To help deal with multi-dimensional arrays, CUDA allows you to specify multi-dimensional blocks and grids. In the example above, you could make blockspergrid and threadsperblock tuples of one, two or three integers. Compared to 1-dimensional declarations of equivalent sizes, this doesn’t change anything to the efficiency or behaviour of generated code, but can help you write your algorithms in a more natural way.

In [31]:
@cuda.jit
def my_kernel(io_array):
    # Thread id in a 1D block
    tx = cuda.threadIdx.x
    # Block id in a 1D grid
    ty = cuda.blockIdx.x
    # Block width, i.e. number of threads per block
    bw = cuda.blockDim.x
    # Compute flattened index inside the array
    pos = tx + ty * bw
    if pos < io_array.size:  # Check array boundaries
        io_array[pos] = ty # do the computation

In [39]:
import numpy as np

data = np.zeros(256)

threadsperblock = 32 

blockspergrid = int(np.ceil((data.size + (threadsperblock - 1)) / threadsperblock))

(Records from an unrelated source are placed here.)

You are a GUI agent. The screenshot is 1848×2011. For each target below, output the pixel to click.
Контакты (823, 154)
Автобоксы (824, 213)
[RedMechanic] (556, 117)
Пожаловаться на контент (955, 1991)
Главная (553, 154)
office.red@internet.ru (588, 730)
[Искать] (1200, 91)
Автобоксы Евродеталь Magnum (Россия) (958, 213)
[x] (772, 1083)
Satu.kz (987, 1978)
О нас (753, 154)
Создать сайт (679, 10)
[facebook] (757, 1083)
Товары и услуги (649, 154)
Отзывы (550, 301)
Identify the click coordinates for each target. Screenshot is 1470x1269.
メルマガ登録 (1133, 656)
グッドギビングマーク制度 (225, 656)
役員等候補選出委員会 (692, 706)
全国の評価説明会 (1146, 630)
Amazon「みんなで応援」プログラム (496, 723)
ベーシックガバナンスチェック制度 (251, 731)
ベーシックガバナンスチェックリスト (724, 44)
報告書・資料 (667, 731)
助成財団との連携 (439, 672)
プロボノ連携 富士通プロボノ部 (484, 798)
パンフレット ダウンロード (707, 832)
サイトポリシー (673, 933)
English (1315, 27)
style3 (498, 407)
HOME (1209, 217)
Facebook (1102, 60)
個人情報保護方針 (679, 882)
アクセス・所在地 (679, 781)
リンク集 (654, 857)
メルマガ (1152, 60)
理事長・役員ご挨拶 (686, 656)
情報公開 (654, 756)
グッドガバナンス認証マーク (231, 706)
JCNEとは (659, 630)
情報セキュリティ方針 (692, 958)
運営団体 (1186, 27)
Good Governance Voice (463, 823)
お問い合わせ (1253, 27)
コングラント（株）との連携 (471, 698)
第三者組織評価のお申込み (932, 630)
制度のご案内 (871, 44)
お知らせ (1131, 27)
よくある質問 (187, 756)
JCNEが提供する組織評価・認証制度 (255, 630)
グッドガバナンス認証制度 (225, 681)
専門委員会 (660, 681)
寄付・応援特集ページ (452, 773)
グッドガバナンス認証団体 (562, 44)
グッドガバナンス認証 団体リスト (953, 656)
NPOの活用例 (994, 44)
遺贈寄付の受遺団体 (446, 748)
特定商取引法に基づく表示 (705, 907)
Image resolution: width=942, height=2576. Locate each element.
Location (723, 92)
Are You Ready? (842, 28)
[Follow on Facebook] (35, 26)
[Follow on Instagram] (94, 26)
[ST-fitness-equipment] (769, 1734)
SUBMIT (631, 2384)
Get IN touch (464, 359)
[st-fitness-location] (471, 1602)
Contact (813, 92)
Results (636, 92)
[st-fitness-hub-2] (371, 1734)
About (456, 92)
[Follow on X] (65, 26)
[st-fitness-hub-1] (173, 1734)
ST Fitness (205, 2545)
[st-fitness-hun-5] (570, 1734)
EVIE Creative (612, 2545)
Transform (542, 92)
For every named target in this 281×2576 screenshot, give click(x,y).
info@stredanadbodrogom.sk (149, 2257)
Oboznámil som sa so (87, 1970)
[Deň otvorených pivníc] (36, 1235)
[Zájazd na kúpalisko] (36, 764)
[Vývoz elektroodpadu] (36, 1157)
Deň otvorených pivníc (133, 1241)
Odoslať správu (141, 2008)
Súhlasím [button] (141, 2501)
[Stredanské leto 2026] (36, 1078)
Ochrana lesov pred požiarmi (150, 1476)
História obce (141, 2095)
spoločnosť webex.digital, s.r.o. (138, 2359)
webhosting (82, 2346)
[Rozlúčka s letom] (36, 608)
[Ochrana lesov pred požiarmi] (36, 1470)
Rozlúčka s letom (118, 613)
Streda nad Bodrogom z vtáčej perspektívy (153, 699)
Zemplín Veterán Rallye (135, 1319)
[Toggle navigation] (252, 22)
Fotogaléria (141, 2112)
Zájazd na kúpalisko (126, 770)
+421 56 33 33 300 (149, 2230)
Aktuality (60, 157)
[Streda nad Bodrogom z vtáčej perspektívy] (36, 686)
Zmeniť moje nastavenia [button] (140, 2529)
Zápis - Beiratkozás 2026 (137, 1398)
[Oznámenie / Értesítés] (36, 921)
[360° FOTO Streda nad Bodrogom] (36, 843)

my_kernel[blockspergrid, threadsperblock](data)

print(data)

9
[ 0.  0.  0.  0.  0.  0.  0.  0.  0.  0.  0.  0.  0.  0.  0.  0.  0.  0.
  0.  0.  0.  0.  0.  0.  0.  0.  0.  0.  0.  0.  0.  0.  1.  1.  1.  1.
  1.  1.  1.  1.  1.  1.  1.  1.  1.  1.  1.  1.  1.  1.  1.  1.  1.  1.
  1.  1.  1.  1.  1.  1.  1.  1.  1.  1.  2.  2.  2.  2.  2.  2.  2.  2.
  2.  2.  2.  2.  2.  2.  2.  2.  2.  2.  2.  2.  2.  2.  2.  2.  2.  2.
  2.  2.  2.  2.  2.  2.  3.  3.  3.  3.  3.  3.  3.  3.  3.  3.  3.  3.
  3.  3.  3.  3.  3.  3.  3.  3.  3.  3.  3.  3.  3.  3.  3.  3.  3.  3.
  3.  3.  4.  4.  4.  4.  4.  4.  4.  4.  4.  4.  4.  4.  4.  4.  4.  4.
  4.  4.  4.  4.  4.  4.  4.  4.  4.  4.  4.  4.  4.  4.  4.  4.  5.  5.
  5.  5.  5.  5.  5.  5.  5.  5.  5.  5.  5.  5.  5.  5.  5.  5.  5.  5.
  5.  5.  5.  5.  5.  5.  5.  5.  5.  5.  5.  5.  6.  6.  6.  6.  6.  6.
  6.  6.  6.  6.  6.  6.  6.  6.  6.  6.  6.  6.  6.  6.  6.  6.  6.  6.
  6.  6.  6.  6.  6.  6.  6.  6.  7.  7.  7.  7.  7.  7.  7.  7.  7.  7.
  7.  7.  7.  7.  7.  7.  7.  7.  7.  7.  7.  7. 

### Absolute positions
Simple algorithms will tend to always use thread indices in the same way as shown in the example above. Numba provides additional facilities to automate such calculations:

**numba.cuda.grid(ndim)**:  Return the absolute position of the current thread in the entire grid of blocks. _ndim_ should correspond to the number of dimensions declared when instantiating the kernel. If ndim is 1, a single integer is returned. If ndim is 2 or 3, a tuple of the given number of integers is returned.

**numba.cuda.gridsize(ndim)**: Return the absolute size (or shape) in threads of the entire grid of blocks. _ndim_ has the same meaning as in grid() above.

In [34]:
@cuda.jit
def my_kernel2(io_array):
    pos = cuda.grid(1)
    if pos < io_array.size:
        io_array[pos] = pos

In [40]:
import numpy as np

data = np.zeros(256)

threadsperblock = 32

blockspergrid = int(np.ceil((data.size + (threadsperblock - 1)) / threadsperblock))

my_kernel2[blockspergrid, threadsperblock](data)

print(data)

9
[   0.    1.    2.    3.    4.    5.    6.    7.    8.    9.   10.   11.
   12.   13.   14.   15.   16.   17.   18.   19.   20.   21.   22.   23.
   24.   25.   26.   27.   28.   29.   30.   31.   32.   33.   34.   35.
   36.   37.   38.   39.   40.   41.   42.   43.   44.   45.   46.   47.
   48.   49.   50.   51.   52.   53.   54.   55.   56.   57.   58.   59.
   60.   61.   62.   63.   64.   65.   66.   67.   68.   69.   70.   71.
   72.   73.   74.   75.   76.   77.   78.   79.   80.   81.   82.   83.
   84.   85.   86.   87.   88.   89.   90.   91.   92.   93.   94.   95.
   96.   97.   98.   99.  100.  101.  102.  103.  104.  105.  106.  107.
  108.  109.  110.  111.  112.  113.  114.  115.  116.  117.  118.  119.
  120.  121.  122.  123.  124.  125.  126.  127.  128.  129.  130.  131.
  132.  133.  134.  135.  136.  137.  138.  139.  140.  141.  142.  143.
  144.  145.  146.  147.  148.  149.  150.  151.  152.  153.  154.  155.
  156.  157.  158.  159.  160.  161.  162.  163.